Data for this task
========================================

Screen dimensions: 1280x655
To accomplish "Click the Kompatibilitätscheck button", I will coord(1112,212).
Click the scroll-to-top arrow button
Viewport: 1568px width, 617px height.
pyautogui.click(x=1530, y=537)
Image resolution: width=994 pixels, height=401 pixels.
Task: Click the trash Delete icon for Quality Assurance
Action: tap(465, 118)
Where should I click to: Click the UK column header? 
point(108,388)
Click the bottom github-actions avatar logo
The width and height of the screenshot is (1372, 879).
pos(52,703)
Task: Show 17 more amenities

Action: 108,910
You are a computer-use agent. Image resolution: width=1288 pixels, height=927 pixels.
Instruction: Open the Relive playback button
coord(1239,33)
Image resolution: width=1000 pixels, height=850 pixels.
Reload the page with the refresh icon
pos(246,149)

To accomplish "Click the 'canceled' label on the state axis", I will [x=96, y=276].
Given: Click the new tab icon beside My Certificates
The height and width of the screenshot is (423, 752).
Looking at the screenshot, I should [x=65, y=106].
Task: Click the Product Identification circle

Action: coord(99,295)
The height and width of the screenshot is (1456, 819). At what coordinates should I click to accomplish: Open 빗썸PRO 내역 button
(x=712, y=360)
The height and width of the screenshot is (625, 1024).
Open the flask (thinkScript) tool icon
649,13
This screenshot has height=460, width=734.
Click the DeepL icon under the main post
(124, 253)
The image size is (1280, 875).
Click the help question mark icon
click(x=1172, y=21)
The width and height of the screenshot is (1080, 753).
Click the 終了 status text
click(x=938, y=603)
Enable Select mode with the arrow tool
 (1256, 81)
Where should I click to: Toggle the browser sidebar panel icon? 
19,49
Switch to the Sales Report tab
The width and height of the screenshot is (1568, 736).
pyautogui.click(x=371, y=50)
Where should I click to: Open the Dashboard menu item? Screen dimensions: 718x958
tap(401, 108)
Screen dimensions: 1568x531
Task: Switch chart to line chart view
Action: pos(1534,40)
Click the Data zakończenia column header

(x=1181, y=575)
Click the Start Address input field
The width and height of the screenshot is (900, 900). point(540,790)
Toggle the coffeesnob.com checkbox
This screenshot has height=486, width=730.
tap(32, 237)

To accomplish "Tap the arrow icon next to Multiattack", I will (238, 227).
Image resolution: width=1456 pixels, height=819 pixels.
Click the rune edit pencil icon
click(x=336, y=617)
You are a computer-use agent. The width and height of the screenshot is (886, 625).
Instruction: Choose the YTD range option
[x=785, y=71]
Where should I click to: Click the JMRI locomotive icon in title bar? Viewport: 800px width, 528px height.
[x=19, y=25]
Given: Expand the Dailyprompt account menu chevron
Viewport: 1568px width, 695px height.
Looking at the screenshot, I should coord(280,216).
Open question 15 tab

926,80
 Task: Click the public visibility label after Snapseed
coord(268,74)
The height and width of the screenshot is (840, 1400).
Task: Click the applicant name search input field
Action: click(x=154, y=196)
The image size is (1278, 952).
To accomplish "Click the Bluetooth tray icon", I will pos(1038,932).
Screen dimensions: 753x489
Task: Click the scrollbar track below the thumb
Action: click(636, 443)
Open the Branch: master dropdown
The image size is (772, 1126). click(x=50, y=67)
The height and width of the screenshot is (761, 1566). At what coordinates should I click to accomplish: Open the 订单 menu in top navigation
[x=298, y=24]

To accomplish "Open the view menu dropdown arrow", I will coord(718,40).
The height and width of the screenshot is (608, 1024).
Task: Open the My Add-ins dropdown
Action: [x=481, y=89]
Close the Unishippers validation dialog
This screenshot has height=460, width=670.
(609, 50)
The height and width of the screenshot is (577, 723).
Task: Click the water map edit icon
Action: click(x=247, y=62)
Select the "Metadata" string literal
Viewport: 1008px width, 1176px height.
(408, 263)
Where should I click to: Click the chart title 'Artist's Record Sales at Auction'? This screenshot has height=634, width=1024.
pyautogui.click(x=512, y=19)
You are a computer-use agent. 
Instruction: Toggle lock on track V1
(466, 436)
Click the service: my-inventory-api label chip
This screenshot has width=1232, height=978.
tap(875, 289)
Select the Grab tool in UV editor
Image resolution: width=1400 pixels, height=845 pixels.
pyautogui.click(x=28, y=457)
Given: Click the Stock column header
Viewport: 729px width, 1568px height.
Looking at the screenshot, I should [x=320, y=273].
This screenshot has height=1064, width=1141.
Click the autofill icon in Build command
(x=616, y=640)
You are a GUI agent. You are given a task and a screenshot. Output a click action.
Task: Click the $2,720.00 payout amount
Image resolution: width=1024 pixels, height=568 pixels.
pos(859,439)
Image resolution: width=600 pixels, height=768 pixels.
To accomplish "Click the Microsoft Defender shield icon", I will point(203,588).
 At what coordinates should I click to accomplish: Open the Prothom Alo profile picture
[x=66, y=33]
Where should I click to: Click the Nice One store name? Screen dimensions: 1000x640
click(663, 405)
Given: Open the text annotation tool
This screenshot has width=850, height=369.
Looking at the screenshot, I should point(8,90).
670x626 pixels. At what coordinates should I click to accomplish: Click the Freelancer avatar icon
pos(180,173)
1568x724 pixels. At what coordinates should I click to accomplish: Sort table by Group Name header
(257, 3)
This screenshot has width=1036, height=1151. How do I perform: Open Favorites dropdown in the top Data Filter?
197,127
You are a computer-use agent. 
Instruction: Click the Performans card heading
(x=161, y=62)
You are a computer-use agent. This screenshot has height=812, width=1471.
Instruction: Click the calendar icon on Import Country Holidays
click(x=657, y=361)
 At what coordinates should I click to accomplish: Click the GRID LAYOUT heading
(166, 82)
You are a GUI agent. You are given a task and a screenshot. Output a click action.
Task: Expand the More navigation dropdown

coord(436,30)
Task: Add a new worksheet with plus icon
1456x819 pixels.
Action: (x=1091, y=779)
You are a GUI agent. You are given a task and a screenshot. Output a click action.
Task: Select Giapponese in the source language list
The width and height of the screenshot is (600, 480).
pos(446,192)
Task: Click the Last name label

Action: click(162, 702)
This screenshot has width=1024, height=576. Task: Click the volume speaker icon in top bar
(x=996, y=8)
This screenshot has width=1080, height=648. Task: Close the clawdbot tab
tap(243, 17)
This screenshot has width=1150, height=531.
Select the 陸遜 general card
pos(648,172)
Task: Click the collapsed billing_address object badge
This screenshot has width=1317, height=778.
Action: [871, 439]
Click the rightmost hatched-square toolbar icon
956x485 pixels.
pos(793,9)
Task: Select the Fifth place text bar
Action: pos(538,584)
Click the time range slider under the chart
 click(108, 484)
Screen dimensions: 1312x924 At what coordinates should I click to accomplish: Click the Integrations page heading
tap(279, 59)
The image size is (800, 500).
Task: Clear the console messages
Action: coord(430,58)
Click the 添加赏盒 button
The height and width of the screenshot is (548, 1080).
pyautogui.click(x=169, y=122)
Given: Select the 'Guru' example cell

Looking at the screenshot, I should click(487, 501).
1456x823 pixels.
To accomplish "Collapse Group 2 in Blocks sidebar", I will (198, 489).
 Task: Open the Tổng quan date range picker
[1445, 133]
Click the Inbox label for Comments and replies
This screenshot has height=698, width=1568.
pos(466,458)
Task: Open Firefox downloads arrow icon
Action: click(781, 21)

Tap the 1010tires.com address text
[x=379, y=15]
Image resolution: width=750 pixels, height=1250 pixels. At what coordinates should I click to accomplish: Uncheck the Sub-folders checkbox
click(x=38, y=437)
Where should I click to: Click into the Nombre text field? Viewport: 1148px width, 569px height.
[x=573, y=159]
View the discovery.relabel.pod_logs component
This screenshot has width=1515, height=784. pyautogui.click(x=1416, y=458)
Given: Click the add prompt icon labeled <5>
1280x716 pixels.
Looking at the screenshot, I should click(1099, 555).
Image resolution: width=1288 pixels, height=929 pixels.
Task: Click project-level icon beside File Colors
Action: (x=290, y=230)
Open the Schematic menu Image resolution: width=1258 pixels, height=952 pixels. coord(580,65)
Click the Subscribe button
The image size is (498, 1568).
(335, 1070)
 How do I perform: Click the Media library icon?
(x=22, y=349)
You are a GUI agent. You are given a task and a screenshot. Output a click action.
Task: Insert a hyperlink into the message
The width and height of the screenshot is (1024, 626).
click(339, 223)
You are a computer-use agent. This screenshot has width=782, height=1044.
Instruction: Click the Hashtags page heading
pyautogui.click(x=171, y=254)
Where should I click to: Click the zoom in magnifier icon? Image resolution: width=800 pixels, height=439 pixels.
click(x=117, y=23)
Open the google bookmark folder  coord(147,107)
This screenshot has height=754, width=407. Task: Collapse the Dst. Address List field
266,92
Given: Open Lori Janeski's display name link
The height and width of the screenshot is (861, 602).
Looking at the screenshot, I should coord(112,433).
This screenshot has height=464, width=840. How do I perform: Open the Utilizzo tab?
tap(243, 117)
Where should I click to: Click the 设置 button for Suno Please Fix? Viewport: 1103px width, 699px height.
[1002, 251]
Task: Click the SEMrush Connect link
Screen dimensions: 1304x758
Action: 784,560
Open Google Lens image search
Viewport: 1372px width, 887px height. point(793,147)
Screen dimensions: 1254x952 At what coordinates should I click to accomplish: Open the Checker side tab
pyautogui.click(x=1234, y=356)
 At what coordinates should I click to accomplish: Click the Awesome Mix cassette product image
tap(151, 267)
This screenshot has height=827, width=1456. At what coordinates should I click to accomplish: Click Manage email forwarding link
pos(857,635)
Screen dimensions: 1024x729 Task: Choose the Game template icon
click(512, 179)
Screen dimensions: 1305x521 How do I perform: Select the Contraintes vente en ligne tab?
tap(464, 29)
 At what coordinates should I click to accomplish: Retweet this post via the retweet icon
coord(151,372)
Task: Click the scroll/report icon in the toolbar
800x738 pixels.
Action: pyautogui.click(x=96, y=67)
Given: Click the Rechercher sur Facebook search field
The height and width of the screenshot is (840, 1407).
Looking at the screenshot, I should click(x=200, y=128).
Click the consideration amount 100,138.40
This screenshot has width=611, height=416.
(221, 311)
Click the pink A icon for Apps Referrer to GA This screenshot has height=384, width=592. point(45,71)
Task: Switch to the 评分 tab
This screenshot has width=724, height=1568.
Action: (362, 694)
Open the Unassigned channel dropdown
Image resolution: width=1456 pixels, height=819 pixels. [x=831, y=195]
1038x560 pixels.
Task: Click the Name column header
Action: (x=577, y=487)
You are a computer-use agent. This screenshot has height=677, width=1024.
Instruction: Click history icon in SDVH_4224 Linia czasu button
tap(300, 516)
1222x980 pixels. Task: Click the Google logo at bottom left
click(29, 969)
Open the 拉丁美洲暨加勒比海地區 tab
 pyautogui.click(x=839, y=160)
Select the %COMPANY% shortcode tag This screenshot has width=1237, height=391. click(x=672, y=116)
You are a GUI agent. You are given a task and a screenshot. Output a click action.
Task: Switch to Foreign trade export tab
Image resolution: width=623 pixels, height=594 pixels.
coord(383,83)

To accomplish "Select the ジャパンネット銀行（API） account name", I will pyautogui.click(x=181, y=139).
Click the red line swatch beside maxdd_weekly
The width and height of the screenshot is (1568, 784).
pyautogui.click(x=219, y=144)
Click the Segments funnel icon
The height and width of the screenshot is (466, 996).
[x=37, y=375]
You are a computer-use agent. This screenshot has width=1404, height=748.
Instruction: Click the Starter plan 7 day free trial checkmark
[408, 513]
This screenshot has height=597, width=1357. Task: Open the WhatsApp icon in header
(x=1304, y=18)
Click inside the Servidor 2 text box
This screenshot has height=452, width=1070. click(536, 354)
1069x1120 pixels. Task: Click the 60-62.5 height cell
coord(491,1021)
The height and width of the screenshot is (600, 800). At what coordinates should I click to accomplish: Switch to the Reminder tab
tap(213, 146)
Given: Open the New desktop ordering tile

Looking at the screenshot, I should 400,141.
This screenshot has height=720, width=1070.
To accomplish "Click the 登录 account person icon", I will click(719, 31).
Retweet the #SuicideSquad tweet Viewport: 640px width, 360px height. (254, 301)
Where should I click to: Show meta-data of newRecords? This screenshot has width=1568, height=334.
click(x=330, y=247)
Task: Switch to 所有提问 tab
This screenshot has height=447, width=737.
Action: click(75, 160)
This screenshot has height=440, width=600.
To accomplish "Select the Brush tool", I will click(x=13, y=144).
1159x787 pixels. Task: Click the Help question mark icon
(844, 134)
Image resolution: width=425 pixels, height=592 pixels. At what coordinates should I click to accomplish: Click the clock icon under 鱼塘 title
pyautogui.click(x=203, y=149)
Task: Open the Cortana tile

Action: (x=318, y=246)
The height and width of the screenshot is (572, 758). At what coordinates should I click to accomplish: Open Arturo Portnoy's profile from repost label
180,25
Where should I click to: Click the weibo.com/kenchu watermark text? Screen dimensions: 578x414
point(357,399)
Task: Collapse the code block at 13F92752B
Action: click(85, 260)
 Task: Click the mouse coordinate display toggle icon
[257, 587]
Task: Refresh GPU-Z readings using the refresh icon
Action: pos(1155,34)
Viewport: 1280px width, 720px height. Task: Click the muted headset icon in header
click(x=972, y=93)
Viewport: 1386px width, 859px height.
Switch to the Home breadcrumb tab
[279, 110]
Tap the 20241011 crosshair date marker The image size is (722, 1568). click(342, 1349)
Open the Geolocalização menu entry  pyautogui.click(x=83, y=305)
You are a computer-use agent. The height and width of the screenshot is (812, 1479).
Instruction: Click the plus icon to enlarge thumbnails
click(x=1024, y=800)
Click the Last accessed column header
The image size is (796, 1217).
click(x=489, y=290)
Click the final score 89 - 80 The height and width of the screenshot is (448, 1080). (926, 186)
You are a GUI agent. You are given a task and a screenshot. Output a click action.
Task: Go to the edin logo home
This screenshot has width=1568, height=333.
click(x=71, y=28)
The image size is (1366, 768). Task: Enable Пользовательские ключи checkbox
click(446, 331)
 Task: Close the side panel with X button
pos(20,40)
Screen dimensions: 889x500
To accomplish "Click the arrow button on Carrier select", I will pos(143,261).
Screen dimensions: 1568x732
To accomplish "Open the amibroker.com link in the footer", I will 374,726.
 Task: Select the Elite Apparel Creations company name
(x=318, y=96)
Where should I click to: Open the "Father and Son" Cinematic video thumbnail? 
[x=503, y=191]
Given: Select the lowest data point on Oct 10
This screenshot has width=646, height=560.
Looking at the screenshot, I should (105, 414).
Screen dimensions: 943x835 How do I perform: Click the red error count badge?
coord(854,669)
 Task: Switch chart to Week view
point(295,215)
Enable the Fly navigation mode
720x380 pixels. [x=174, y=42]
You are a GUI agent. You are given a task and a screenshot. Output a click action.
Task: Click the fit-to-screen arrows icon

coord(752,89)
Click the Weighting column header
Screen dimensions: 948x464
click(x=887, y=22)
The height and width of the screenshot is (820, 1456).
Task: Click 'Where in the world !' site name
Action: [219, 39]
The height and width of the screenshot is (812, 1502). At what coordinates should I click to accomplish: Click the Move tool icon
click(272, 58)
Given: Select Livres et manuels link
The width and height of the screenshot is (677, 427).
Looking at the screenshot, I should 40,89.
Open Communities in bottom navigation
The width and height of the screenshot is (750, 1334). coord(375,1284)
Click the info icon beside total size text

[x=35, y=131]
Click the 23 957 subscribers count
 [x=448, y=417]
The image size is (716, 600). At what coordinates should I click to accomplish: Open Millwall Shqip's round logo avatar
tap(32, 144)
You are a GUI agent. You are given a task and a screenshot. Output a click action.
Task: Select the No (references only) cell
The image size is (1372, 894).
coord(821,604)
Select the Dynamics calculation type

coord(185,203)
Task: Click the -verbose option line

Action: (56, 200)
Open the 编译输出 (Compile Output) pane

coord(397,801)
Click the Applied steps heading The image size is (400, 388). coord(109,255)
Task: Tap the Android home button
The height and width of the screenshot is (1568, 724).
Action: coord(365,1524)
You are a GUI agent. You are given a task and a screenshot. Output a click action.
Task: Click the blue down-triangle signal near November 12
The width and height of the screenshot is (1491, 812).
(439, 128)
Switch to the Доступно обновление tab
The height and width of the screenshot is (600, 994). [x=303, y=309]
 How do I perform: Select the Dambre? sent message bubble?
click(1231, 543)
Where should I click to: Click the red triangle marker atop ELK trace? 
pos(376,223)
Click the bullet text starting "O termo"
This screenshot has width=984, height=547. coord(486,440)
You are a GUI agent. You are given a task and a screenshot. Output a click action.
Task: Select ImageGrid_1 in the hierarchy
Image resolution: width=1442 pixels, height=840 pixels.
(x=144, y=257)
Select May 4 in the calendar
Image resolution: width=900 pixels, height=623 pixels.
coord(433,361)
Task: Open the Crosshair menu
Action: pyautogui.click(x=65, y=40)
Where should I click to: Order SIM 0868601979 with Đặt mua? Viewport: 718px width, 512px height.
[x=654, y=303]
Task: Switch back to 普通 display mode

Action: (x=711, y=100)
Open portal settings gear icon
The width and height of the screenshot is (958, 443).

========================================

Challenge
Rewrite the part of the records that opens with the line containing "Tap the 20241011" and closes with the line containing "(x=318, y=96)", changing "side panel" to "navigation panel" and keeping everything else the same.

Written response
Tap the 20241011 crosshair date marker The image size is (722, 1568). click(342, 1349)
Open the Geolocalização menu entry  pyautogui.click(x=83, y=305)
You are a computer-use agent. The height and width of the screenshot is (812, 1479).
Instruction: Click the plus icon to enlarge thumbnails
click(x=1024, y=800)
Click the Last accessed column header
The image size is (796, 1217).
click(x=489, y=290)
Click the final score 89 - 80 The height and width of the screenshot is (448, 1080). (926, 186)
You are a GUI agent. You are given a task and a screenshot. Output a click action.
Task: Go to the edin logo home
This screenshot has width=1568, height=333.
click(x=71, y=28)
The image size is (1366, 768). Task: Enable Пользовательские ключи checkbox
click(446, 331)
 Task: Close the navigation panel with X button
pos(20,40)
Screen dimensions: 889x500
To accomplish "Click the arrow button on Carrier select", I will pos(143,261).
Screen dimensions: 1568x732
To accomplish "Open the amibroker.com link in the footer", I will 374,726.
 Task: Select the Elite Apparel Creations company name
(x=318, y=96)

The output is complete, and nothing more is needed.